══ INPUT RECORDS
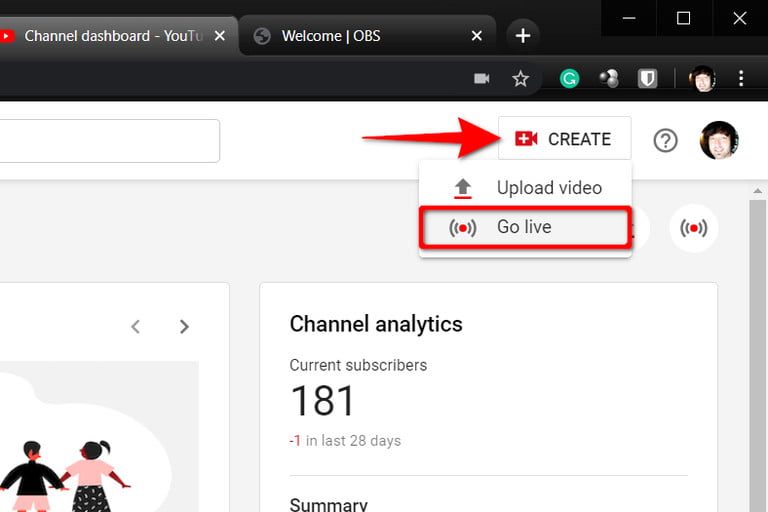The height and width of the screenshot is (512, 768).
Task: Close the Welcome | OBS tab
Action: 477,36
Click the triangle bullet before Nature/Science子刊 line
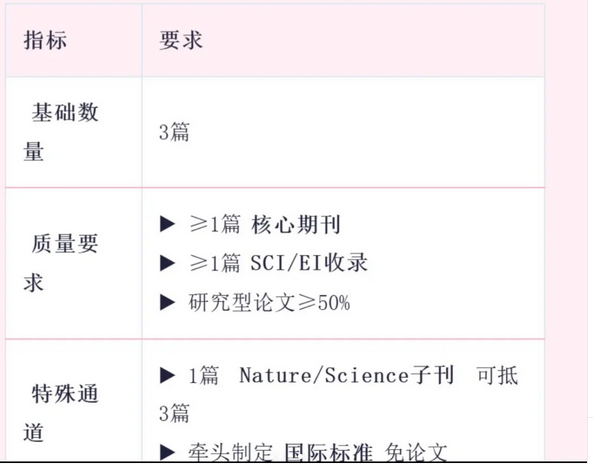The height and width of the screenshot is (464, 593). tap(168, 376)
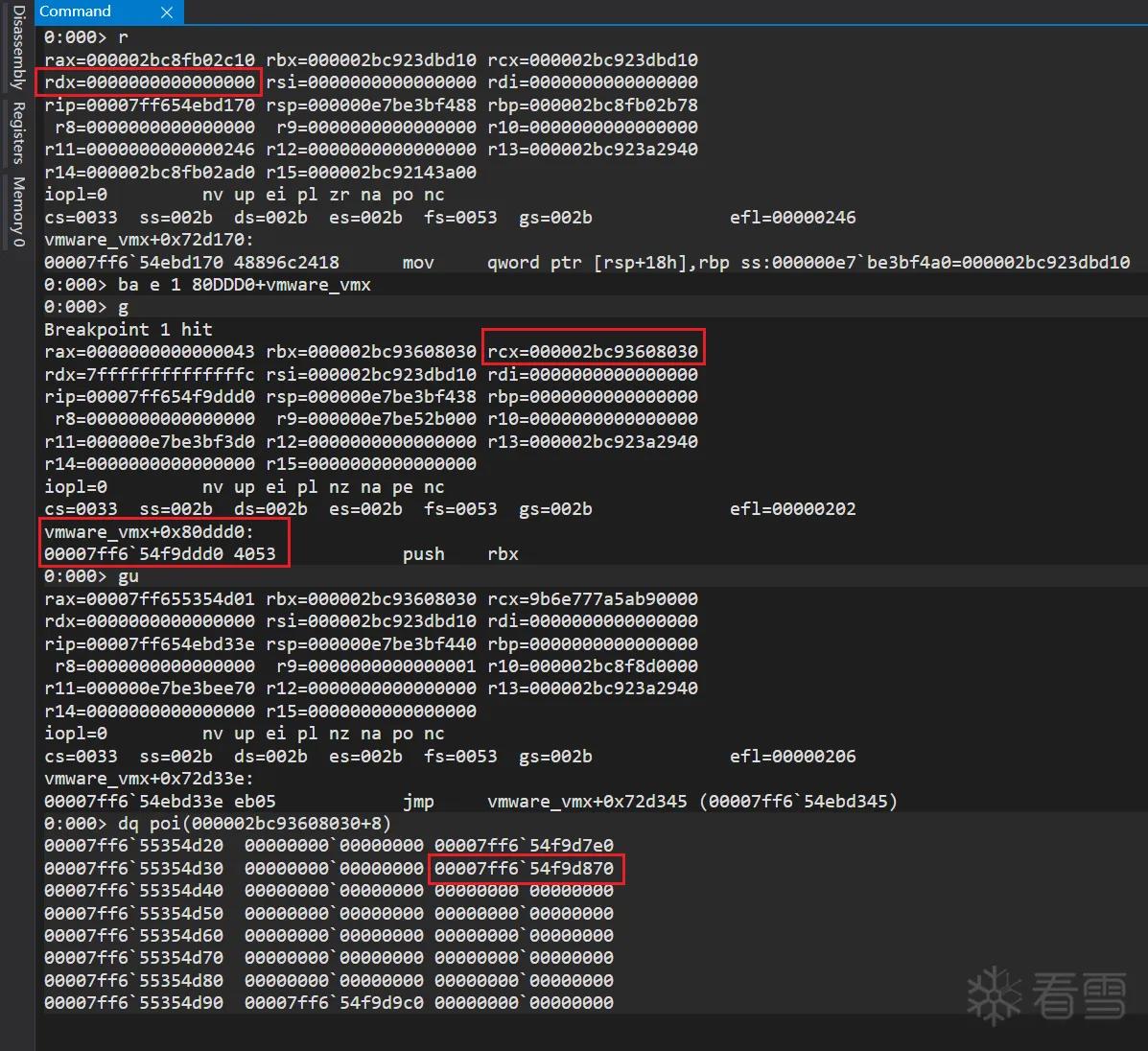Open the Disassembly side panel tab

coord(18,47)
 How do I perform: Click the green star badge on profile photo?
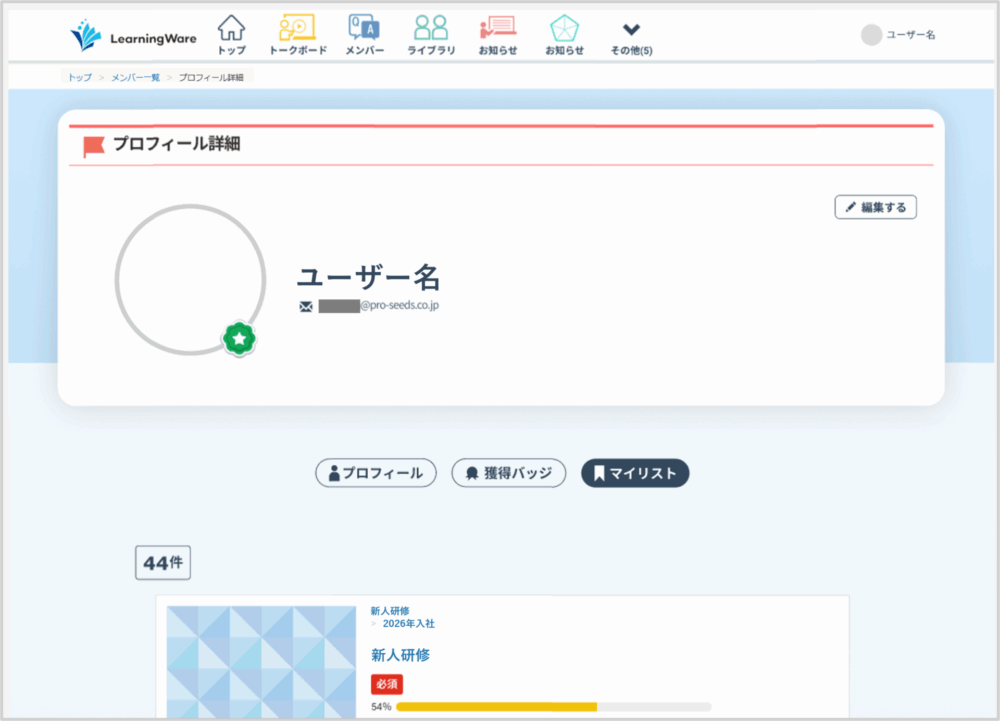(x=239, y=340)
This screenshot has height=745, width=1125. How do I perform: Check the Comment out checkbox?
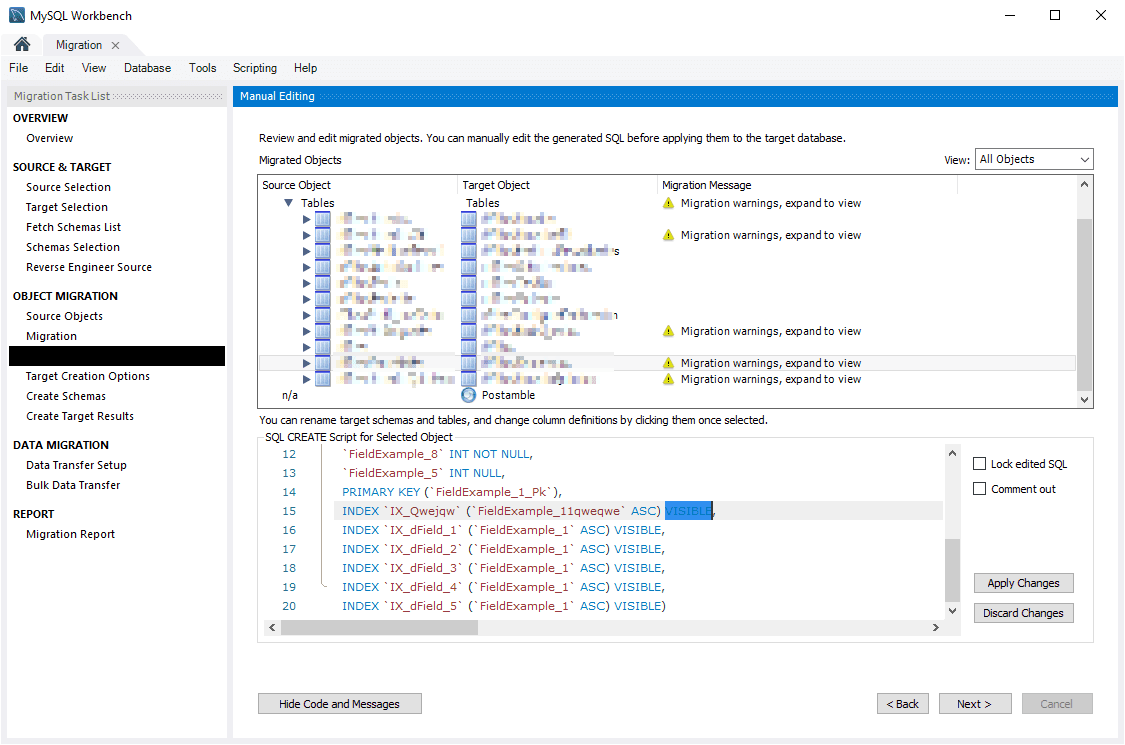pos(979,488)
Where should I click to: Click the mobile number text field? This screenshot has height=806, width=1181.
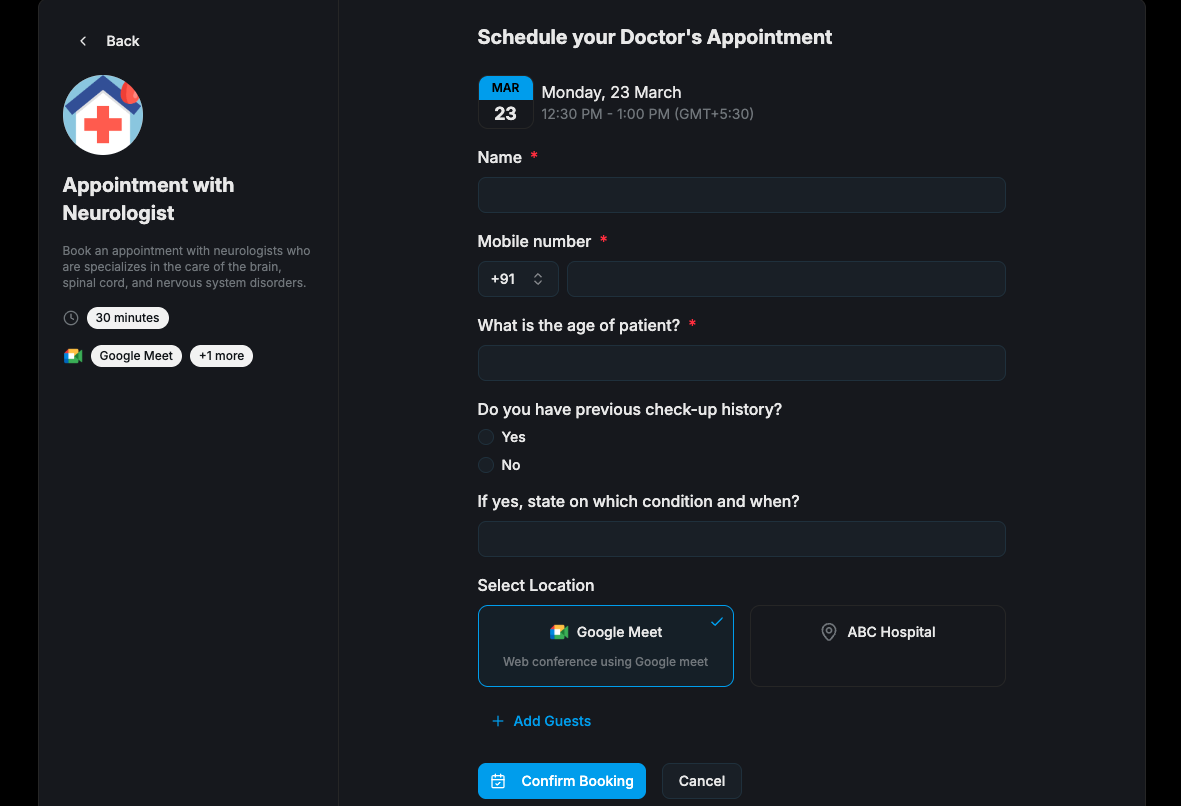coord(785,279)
════
● PROBLEM TO SOLVE
Reproduce all of the data above word for word, leaving out the pictures.

● RESULT
The height and width of the screenshot is (512, 768).
Task: Close the Welcome | OBS tab
Action: 477,36
Click the triangle bullet before Nature/Science子刊 line
The height and width of the screenshot is (464, 593). tap(168, 376)
Open the Disassembly side panel tab

coord(18,47)
 How do I perform: Click the green star badge on profile photo?
(x=239, y=340)
This screenshot has height=745, width=1125. How do I perform: Check the Comment out checkbox?
pos(979,488)
Where should I click to: Click the mobile number text field? This screenshot has height=806, width=1181.
coord(785,279)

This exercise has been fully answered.